[Date Prev][Date Next][Thread Prev][Thread Next][Date Index][Thread Index]
Re: potential feature addition to coreutils' sort.c: print at most N lin
From: |
Pádraig Brady |
Subject: |
Re: potential feature addition to coreutils' sort.c: print at most N lines |
Date: |
Mon, 04 Mar 2013 00:47:33 +0000 |
User-agent: |
Mozilla/5.0 (X11; Linux x86_64; rv:17.0) Gecko/20130110 Thunderbird/17.0.2 |
On 03/03/2013 05:32 PM, James Dowdell wrote:
> I'm considering writing a patch for sort.c to add a new feature, related to a
> stackoverflow inquiry I wrote
> (http://stackoverflow.com/questions/14882897/what-standard-commands-can-i-use-to-print-just-the-first-few-lines-of-sorted-out).
>
> This would be my first patch, and this is my first time messaging a gnu list;
> apologies if I'm "doing it wrong."
>
> I use GNU sort a lot, and routinely find myself in the situation of
> executing, e.g.:
>
> $ sort ... | head -n 1000
>
> This can be very unnecessarily slow when the input is huge, because sort does
> a lot of work that head throws away.
>
> I propose a new parameter, "-H, --head=NLINES", which has sort only print at
> most NLINES of output.

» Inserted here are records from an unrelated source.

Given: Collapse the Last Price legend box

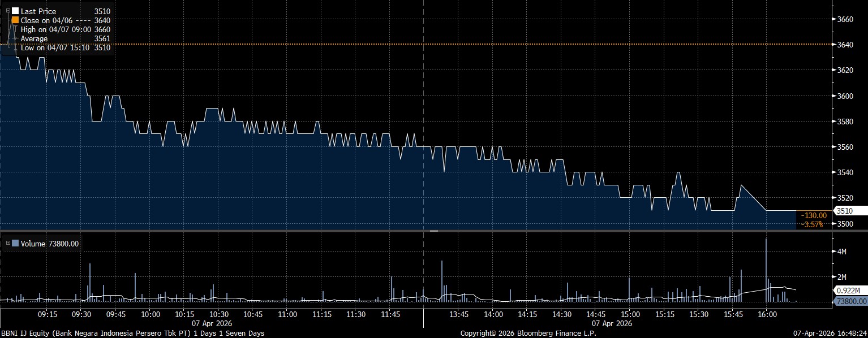Looking at the screenshot, I should (8, 11).
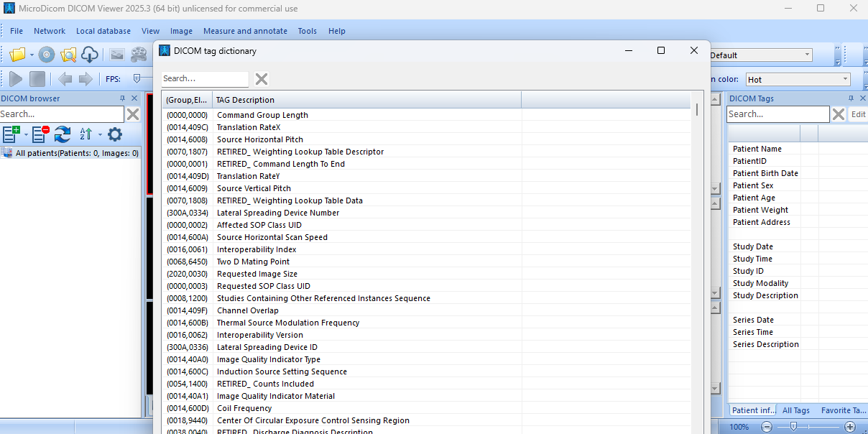Image resolution: width=868 pixels, height=434 pixels.
Task: Refresh the DICOM browser list
Action: (x=63, y=134)
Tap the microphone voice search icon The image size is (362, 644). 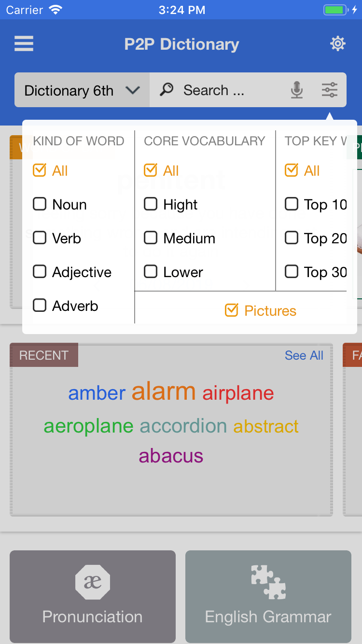point(297,90)

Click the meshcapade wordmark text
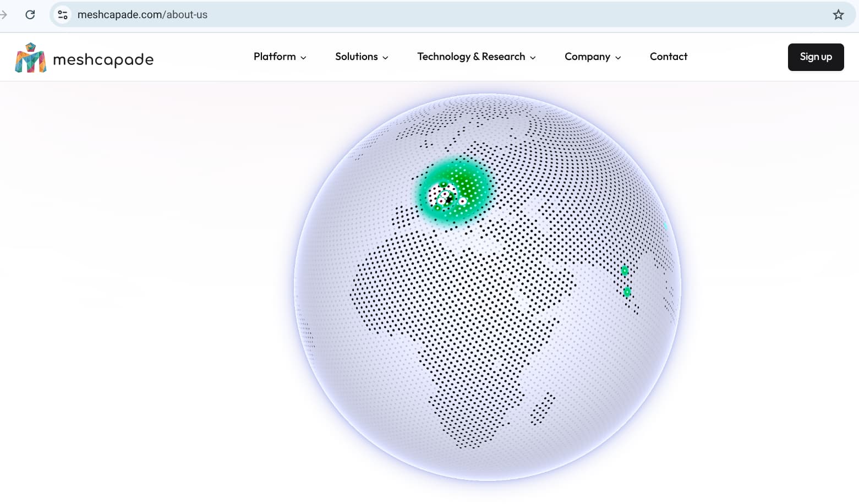tap(103, 59)
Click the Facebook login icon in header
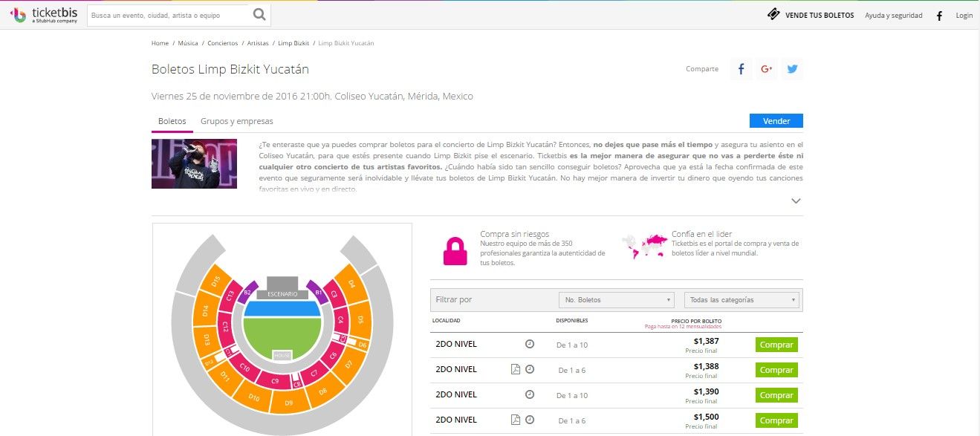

More than just a filter at the end like | head, it
> would avoid unnecessary sorting on more than NLINES of output.
>
> I want to know the procedure for submitting a patch, and the likelihood that
> such a patch would even be considered, before I spend time to parse the whole
> sort.c file and propose a complete and rigorous solution (which would be
> analogous to submitting the patch). From a quick glance at the source, my
> current strategy would be to alter the merge nodes when this parameter is set
> so that the number of lines listed per node is clamped to NLINES. While less
> efficient than an ideal solution, it would be more efficient than what's
> currently in place, and has the benefits of minimal code edits and negligible
> negative performance impact on mainstream use when the parameter is not
> passed.
>
> All feedback welcome, thank you.
There is general agreement that this is worthwhile.
Please read these first:
http://lists.gnu.org/archive/html/bug-coreutils/2004-04/msg00157.html
http://lists.gnu.org/archive/html/bug-coreutils/2009-07/msg00019.html
As for contributing the patch, it would be much appreciated.
For contribution details, please see the HACKING file:
http://git.sv.gnu.org/cgit/coreutils.git/plain/HACKING
In summary you would submit a patch against the latest git tree,
to address@hidden. Also for a patch of this significance,
you would need to follow the copyright assignment procedure.
thanks!
Pádraig.